WORK INSTRUCTIONS: Write out all of the data without omission, exactly as shown.

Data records
────
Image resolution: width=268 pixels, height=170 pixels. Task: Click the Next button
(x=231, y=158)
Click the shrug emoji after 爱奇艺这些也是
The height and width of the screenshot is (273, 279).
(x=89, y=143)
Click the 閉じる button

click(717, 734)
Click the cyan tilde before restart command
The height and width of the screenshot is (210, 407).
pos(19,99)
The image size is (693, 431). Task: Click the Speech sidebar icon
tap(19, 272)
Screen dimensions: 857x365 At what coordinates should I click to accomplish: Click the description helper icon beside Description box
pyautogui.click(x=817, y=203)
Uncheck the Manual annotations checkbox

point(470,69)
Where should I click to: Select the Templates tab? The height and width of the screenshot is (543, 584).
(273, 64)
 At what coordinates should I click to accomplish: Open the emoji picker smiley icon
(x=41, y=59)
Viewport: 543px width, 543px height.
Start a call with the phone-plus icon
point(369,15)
────
PROBLEM SOLUTION:
Image resolution: width=268 pixels, height=170 pixels. Task: Click the Next button
(x=231, y=158)
Click the shrug emoji after 爱奇艺这些也是
The height and width of the screenshot is (273, 279).
(x=89, y=143)
Click the 閉じる button

click(717, 734)
Click the cyan tilde before restart command
The height and width of the screenshot is (210, 407).
pos(19,99)
The image size is (693, 431). Task: Click the Speech sidebar icon
tap(19, 272)
Screen dimensions: 857x365 At what coordinates should I click to accomplish: Click the description helper icon beside Description box
pyautogui.click(x=817, y=203)
Uncheck the Manual annotations checkbox

point(470,69)
Where should I click to: Select the Templates tab? The height and width of the screenshot is (543, 584).
(273, 64)
 At what coordinates should I click to accomplish: Open the emoji picker smiley icon
(x=41, y=59)
Viewport: 543px width, 543px height.
Start a call with the phone-plus icon
point(369,15)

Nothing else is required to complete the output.